I have a function $f(x)$ continuous on $[0; +\infty)$ and also first and second its derivatives are continuous on the same ray $[0; +\infty)$. So I need to prove:
1) If $f'(x) > 0$ and $f''(x) < 0$ than $f(x)$ is uniformly continuous on $[0;+\infty)$
2) If $f'(x) < 0$ and $f''(x) > 0$ than $f(x)$ is uniformly continuous on $[0;+\infty)$
I understand it intuitively because 1) is something like $\sqrt{x}$ which is uniformly continuous on $[0; +\infty)$ and 2) is smth like $\frac{1}{x+1}$. But how to prove it rigorously? $\epsilon-\delta$ language? Would be grateful for any hints.

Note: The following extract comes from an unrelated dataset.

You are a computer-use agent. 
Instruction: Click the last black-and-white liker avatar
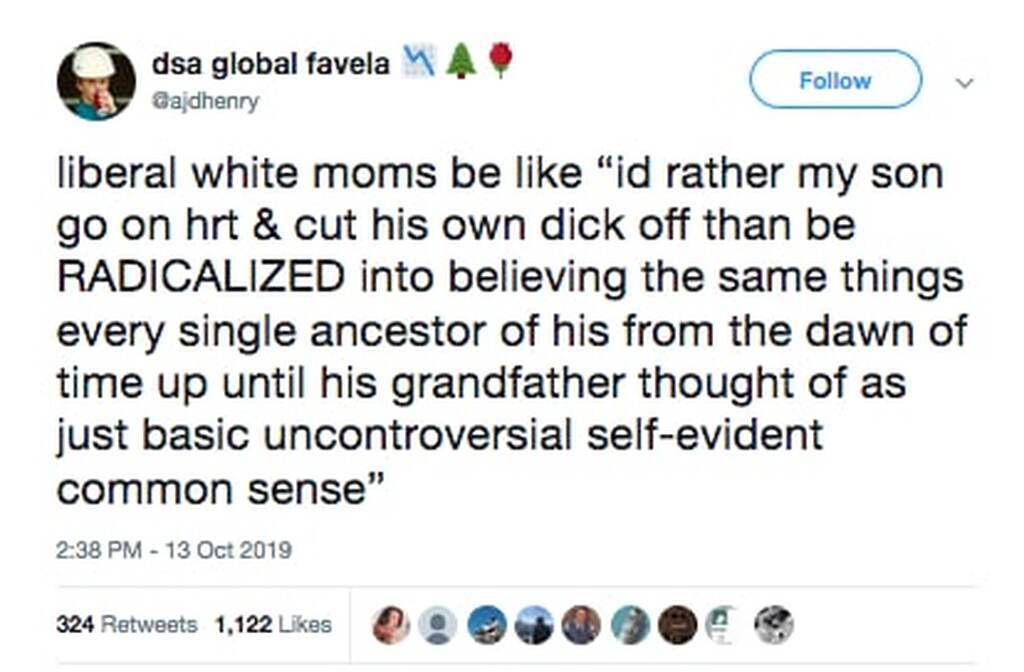(774, 625)
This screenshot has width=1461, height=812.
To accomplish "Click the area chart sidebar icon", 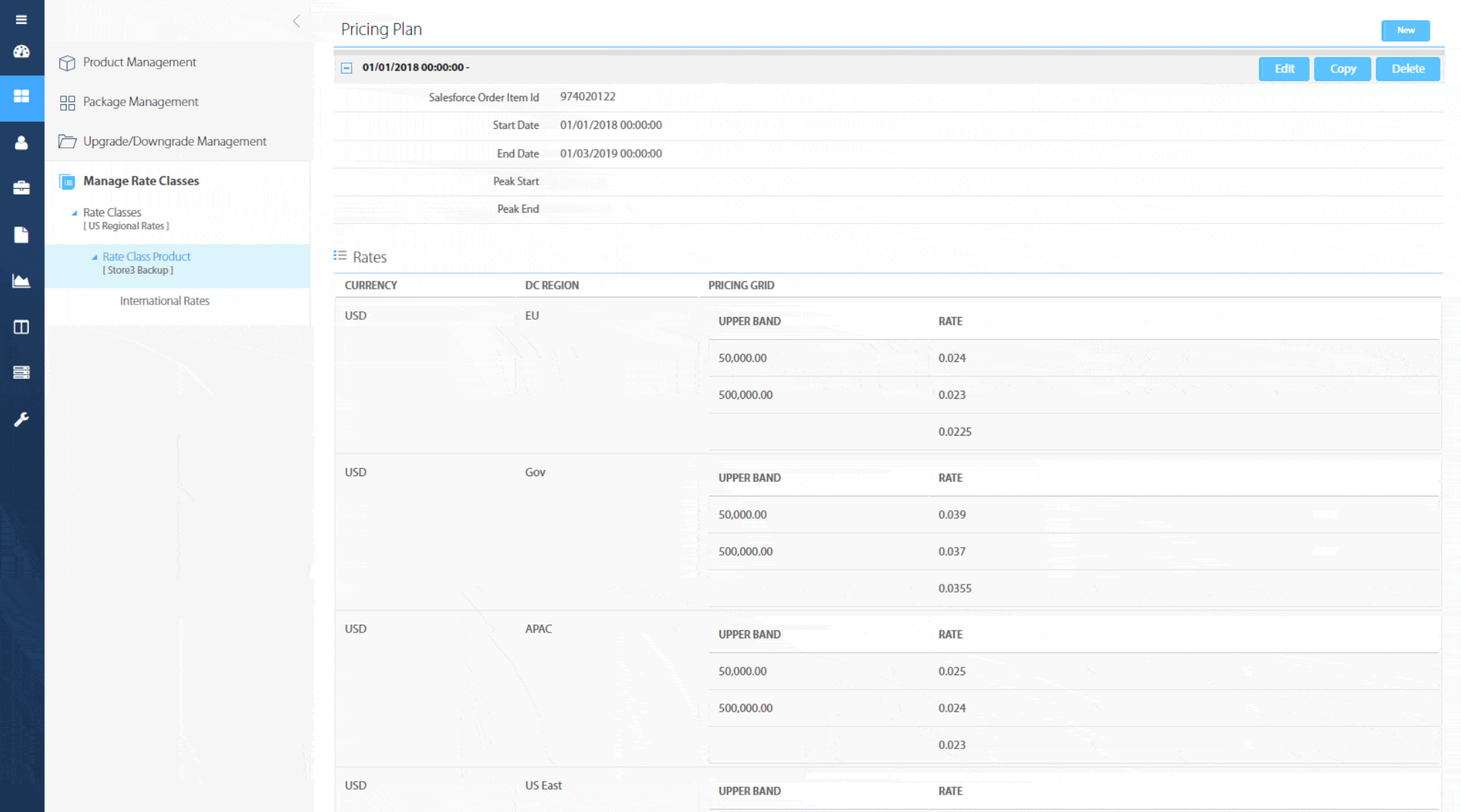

For 1) For $x>y\geq 0$, \begin{align*} f(x)-f(y)=f'(\xi_{x,y})(x-y), \end{align*} where $y<\xi_{x,y}<x$, and \begin{align*} f'(\xi_{x,y})-f'(0)=f''(\eta_{x,y})(\xi_{x,y})<0, \end{align*} where $0<\eta_{x,y}<\xi_{x,y}$, so \begin{align*} f(x)-f(y)<f'(0)(x-y). \end{align*} For $\epsilon>0$, for all $x,y\in[0,\infty)$ with $|x-y|<\dfrac{\epsilon}{f'(0)}$, then $|f(x)-f(y)|<\dfrac{f'(0)}{f'(0)}\epsilon=\epsilon$.